Secular Power in Swedish Schools by Joseph Ballan

Sweden, by some standards one of the world’s most secular countries, passed a new education law stipulating that public schools must teach their subjects in a “non-confessional” and “objective” manner

By Joseph Ballan|March 17, 2011

Sweden, by some standards one of the world’s most secular countries, passed a new education law stipulating that public schools must teach their subjects in a “non-confessional” and “objective” manner. The law applies to all schools, including independent Christian and Muslim schools, because they, too, receive funding from the state.

Taking a cue from this reiteration of the “non-confessional” character of all Swedish schools, one district disallowed its preschool students from seeing a nativity play in a church before reversing this decision in the wake of controversy. Responding to the incident, the local bishop called the ideal of non-confessional education a “chimera.” He noted that, while the question of students’ attendance at a Christmas play had become a matter for debate, the teaching of “knowledge for life” in the schools expanded unchallenged, thereby shoving a confession that has been tried and tested over the centuries “out the front door” and letting a modish but dubious one in the back.

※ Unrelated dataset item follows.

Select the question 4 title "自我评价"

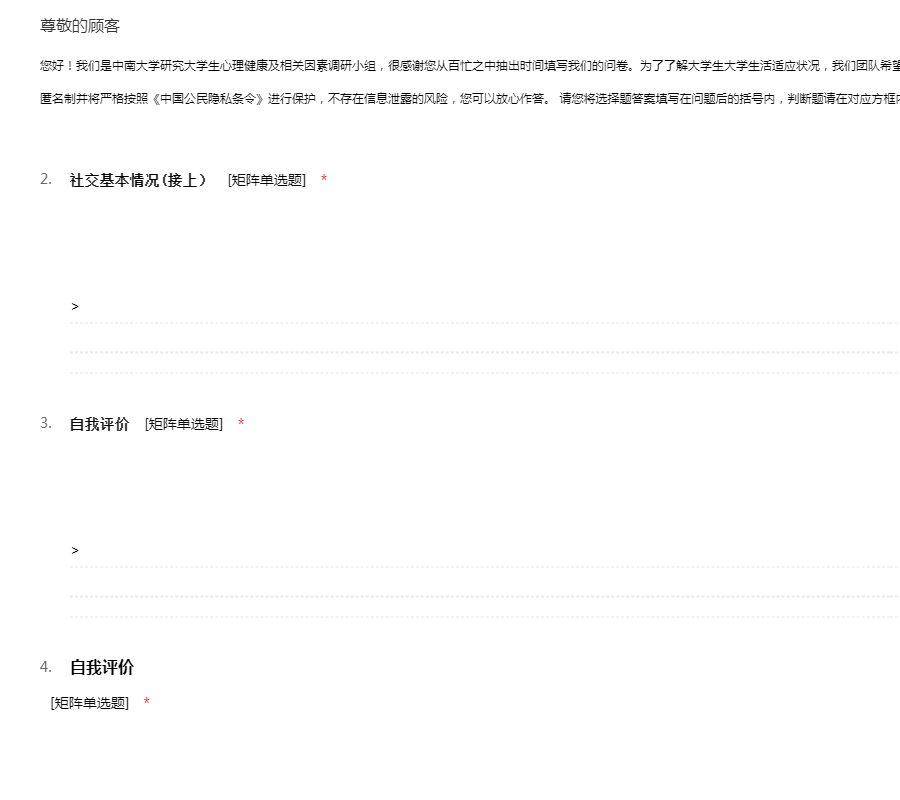point(102,668)
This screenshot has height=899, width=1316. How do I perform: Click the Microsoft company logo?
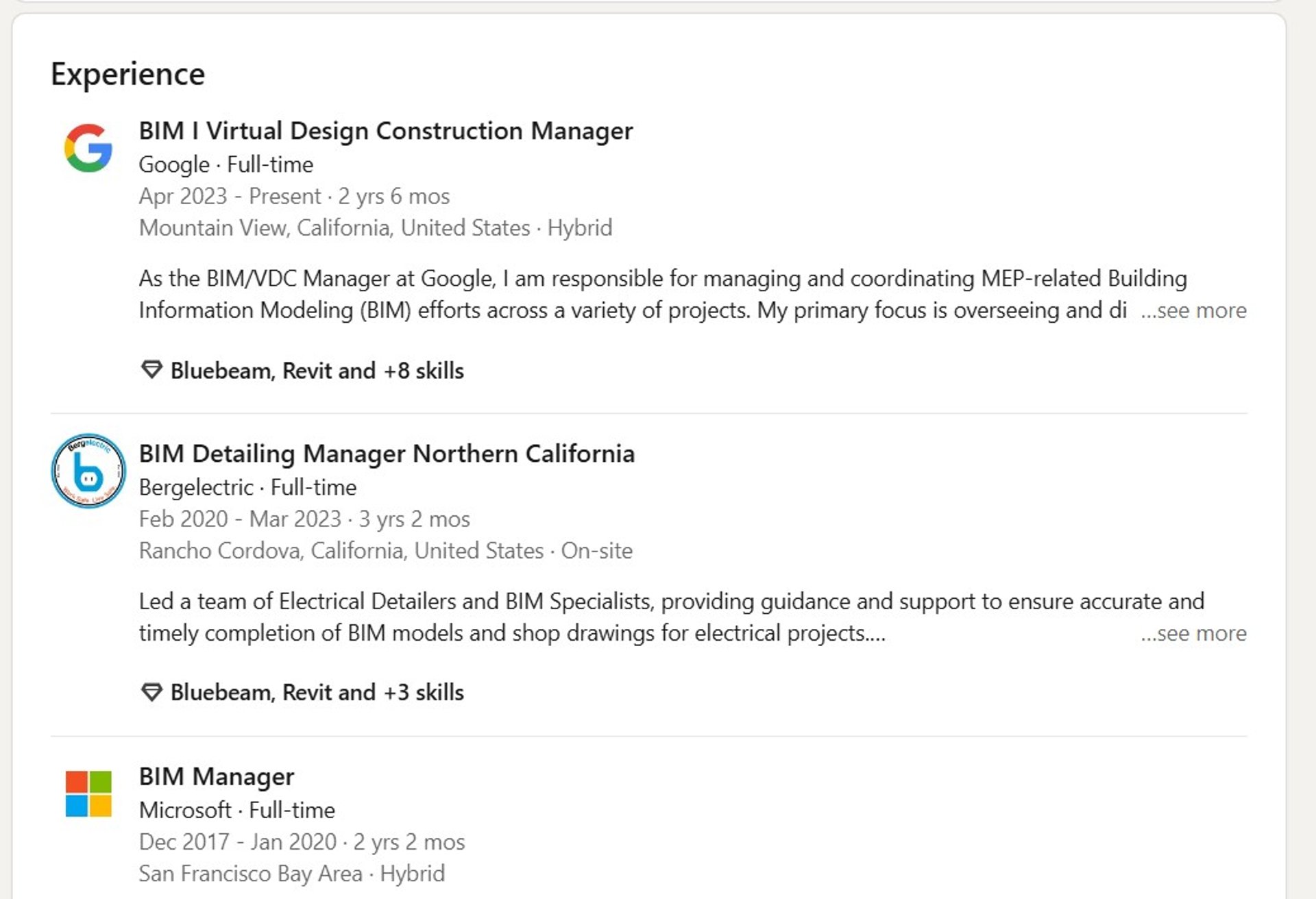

According to the bishop’s argument, denying Sweden’s students access to Christian narratives impoverishes their cultural competence. For example, students’ ability to understand major Swedish artistic works would be compromised. Ingmar Bergman’s films, especially The Seventh Seal and Winter Light (whose Swedish title, significantly, is Nattvardsgästerna, that is, The Communicants), are saturated with Christian imagery. The same can be said of Ohlson Wallin’s provocative photography exhibitions.

The cultural valence of Christmas was also at issue in an October debate between education minister Jan Björklund, of the center-right Liberal Party, and Rosanna Dinamarca, a Left Party member of Parliament, over this autumn’s release of a new school curriculum. Björklund’s government defied the explicit recommendations of the Education Authority by allotting more space and time to Christianity than to other faiths in public school curricula. Given the high influx of non-Christian immigrants into Swedish society, Dinamarca deems the pedagogical privileging of Christianity to be inappropriate in a Sweden that no longer has an official state church, and whose confessional makeup is rapidly changing along with its demographics.

In the name of preserving--or perhaps of achieving--the “secular” character of Swedish society, Dinamarca would like to see “religious studies” absorbed into the social studies curriculum. Björklund, on the other hand, points to the importance of Christmas in Swedish culture as justification for the continuing centrality of Christianity in “non-confessional” education. For the sake of integration, “new Swedes” need to learn enough about Christianity to at least understand the significance of this and other holiday seasons in cultural life.

The bishop and the education minister do not seek to carve out a privileged position in the schools for Christianity in the name of its truth, but in the name of the intelligibility of European culture. While disagreeing about the possibility of non-confessional education, they concur that one cannot properly understand what it means to be Swedish without knowledge about Christianity.

But this appeal to the cultural as distinct from the religious implies a certain story about how Europe, once Christian, is now secular. On the other hand, the Leftists speak on behalf of a secularism that would guarantee institutional equality for adherents of all creeds, without raising the question of their comparative merits as ways of life. In their view, being secular today does not require an understanding of secular Europe’s Christian past. In this way, their vision of the secular differs from that of the older-style humanism of the late Ingemar Hedenius and his disciples, who demand the banishment of religious studies from schools because of religion’s inherent irrationality.

The variety of positions in these discussions highlights the fact that secularity is not simply a neutral space from which religion is absent but, in its remarkably varied historical and social iterations, stands for different values for different social and political actors, and in different places and times. At stake in these debates about what it means to be secular is the definition and constitution of a common space to which citizens could belong. More specifically, these debates concern the role of state power in shaping that space, in this case as exercised through the schools.

The primary confrontation is not between the religious and the secular, but between different ways of conceptualizing the secular. The conflict relates to a broader paradox about what is often called “belonging [to the church] without believing,” which did not disappear when the former state church detached itself from the government in 2000. The debate is about what it means to belong—to Sweden, and to Europe.

 

Joseph Ballan is a doctoral student in philosophy of religions at the University of Chicago Divinity School.